A Bloomsburg woman, who formerly resided in Palmerton, was sentenced in Carbon County court on Monday for her part in smuggling drugs into the county prison by using postage stamps.

Kristin M. Gemmel, 26, was sentenced by President Judge Roger N. Nanovic II to serve 28 days to one year in jail followed by 18 months probation. She was given credit for 28 days spent in a drug inpatient rehabilitation program and was immedidately paroled.

Gemmel pleaded guilty in August to one count of criminal use of a communication device, a felony three.

She was one of 11 persons arrested in March by agents of the state Attorney General's office and charged with smuggling the drug Suboxone into the prison in the inmates' mail.

At the time of the arrests District Attorney Gary F. Dobias called the arrests part of "Operation Postage Stamp." Prosecutors said the Suboxone, which is used to treat heroin addiction, and is commonly produced in pill form, but is now manufactured in thin, film-like strips, was smuggled in by putting the strips under the stamps on the mail to the inmates.

At the time of her plea she admitted to a phone call she received from her then boyfriend, Chad Hartsell, 29, from the prison arranging for the drug to be mailed to him.

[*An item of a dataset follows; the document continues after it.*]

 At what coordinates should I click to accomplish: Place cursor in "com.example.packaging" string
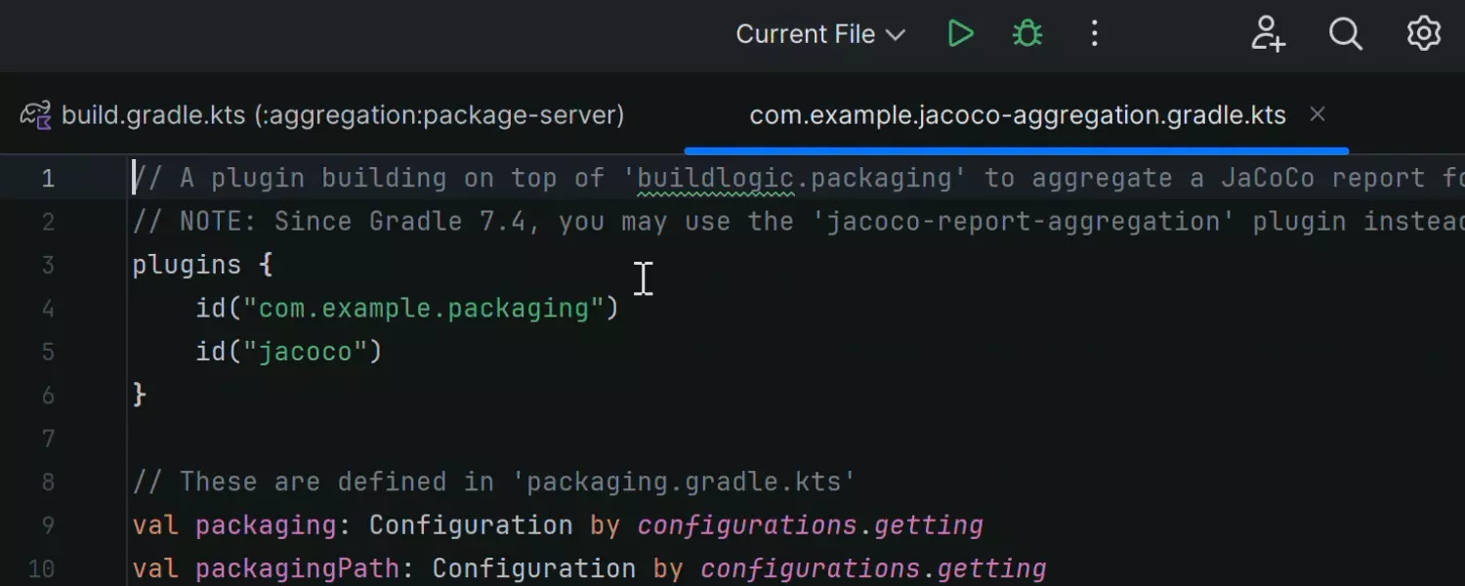[x=423, y=309]
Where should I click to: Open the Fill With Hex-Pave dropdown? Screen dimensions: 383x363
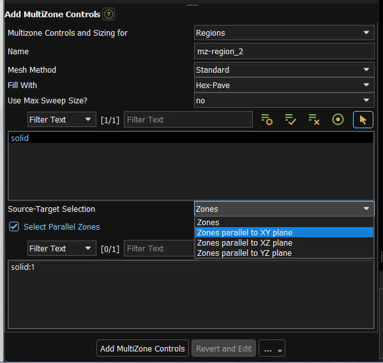(x=283, y=85)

Hartsell was among the 11 arrested.

Gemmel told Nanovic after her arrest she entered the rehab program to address a drug addiction problem. She has also received medical help for deep depression and is on medication for it. She is also receiving drug counseling.

Assistant District Attorney Jean A. Engler said AG agents felt that Gemmel was the least involved in the operation of the 11 arrested. She said she also fully cooperated with authorities in the investigation.

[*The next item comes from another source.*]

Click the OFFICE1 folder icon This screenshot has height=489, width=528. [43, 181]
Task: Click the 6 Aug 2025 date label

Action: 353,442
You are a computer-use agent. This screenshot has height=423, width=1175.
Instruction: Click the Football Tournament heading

Nanovic said he was imposing the short term with credit for the rehab placement because he felt she was the least involved, had addressed her drug problem and for her cooperation in the investigation.

In addition to the jail term and probation, Gemmel was also ordered to get both a mental health and drug and alcohol evaluations and follow any recommendations for treatment, supply a DNA sample and pay the $250 fee, zero tolerance imposed on D&A use, submit to random drug testing, and have no contact with Hartzell, except concerning the child the two had together.

She must also pay court costs and a $50 per month supervision fee while on parole and probation.